At present, the only commercially available rapid tests for syphilis detect antibodies directed against treponemal antigens. As treponemal test positivity reflects lifetime exposure to treponemal disease rather than active infection, the use of such tests invariably results in significant rates of overtreatment, particularly in high prevalence settings. In contrast, the use of the dual rapid test for syphilis described here would result in the ability both to screen and confirm the serological status of patients within 2–10 min and give a better indication of active disease. It would therefore permit the healthcare provider to initiate treatment and partner notification activities at the initial consultation. The dual rapid test exhibits remarkable performance characteristics when compared with the standard laboratory-based testing algorithm. When sera have RPR titres of 1:8 or greater, the dual rapid test has a sensitivity and specificity of 100%. As, during pregnancy, transplacental transmission of syphilis from mother to baby rarely occurs at confirmed maternal RPR titres less than 1:8,16 17 the dual rapid test should prove a useful screening/confirmation test to prevent congenital disease.

In its present format, the dual rapid syphilis test has been shown to perform adequately as a rapid test that qualitatively detects both non-treponemal and treponemal antibodies in serum, and therefore could prove to be a useful tool for the serological diagnosis of syphilis, particularly in resource-poor settings. In this particular study the test was a proof of concept requiring laboratory conditions utilising stored banked sera. However, in order for the test to be considered as a true point-of-care test, it should be able to detect these antibodies in whole blood specimens. As a result, the cassette is currently being modified by Span Diagnostics to incorporate a screen to filter cellular material from whole blood and the current five-step procedure is being reduced to one or two steps.

Key messages

  • This is the first study to describe a rapid dual serological test capable of detecting simultaneously both treponemal and non-treponemal antibodies in patients with syphilis.
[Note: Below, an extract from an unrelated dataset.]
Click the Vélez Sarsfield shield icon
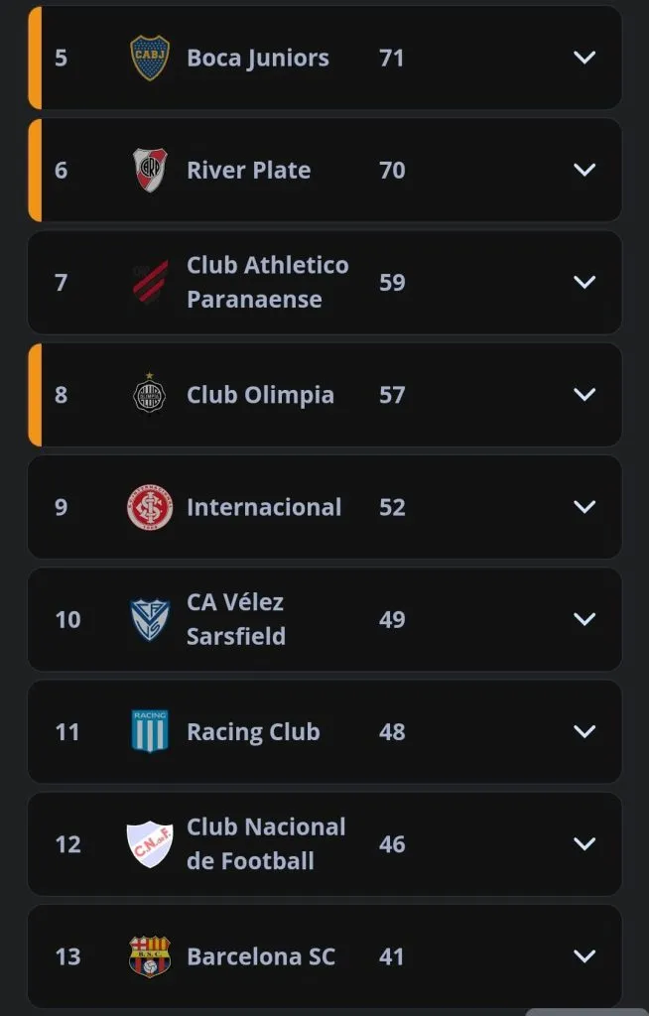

  • The assay is rapid, inexpensive, and requires limited expertise in interpreting the results.

  • The test can be performed at a clinical site, while the patient waits for the result, aiding the clinician to make an immediate judgement on counselling and treatment.

Acknowledgments

The authors would like to thank the Institute of Medical Technology, Surat, India and Span Diagnostics Ltd for the use of their facilities, their contribution in resources and counselling. Thanks to the Georgia Department of Health Laboratories for supplying specimens for the study.

References

Footnotes

  • Funding The Centers for Disease Control and Prevention (CDC) provided financial support for this study in the form of allowing the principal investigator to devote time, materials and effort for the development of a non-treponemal antigen suitable for attachment to a solid support. This effort culminated in the filing of a US and international patent application no 1200700496 titled ‘Methods, Immunoassays and Devices for Detection of Anti-lipodal Antibodies’. Through a cooperative research and development agreement, Span Diagnostics obtained a licence agreement from CDC to utilise the principles of the invention to develop a working prototype. Span Diagnostics funded the developmental phase of the final commercial product.

  • Competing interests Span Diagnostics will market the rapid test developed cooperatively with CDC under a cooperative research and development agreement. ARC through a technology transfer agreement between CDC and Span Diagnostics may receive residuals as the inventor for the use of the CDC patent ‘Methods, Immunoassays and Devices for Detection of Anti-lipodal Antibodies’ US Patent Application Publication no 2009/0263825 A1.

  • Ethics approval This study was performed on archived sera from which all patient identifiers had been removed. Protocols for studies using these sera for the development of new serological test for syphilis were reviewed by the institutional review board of the CDC (protocol no 2018) and determined to be exempt from further review.

  • Provenance and peer review Not commissioned; externally peer reviewed.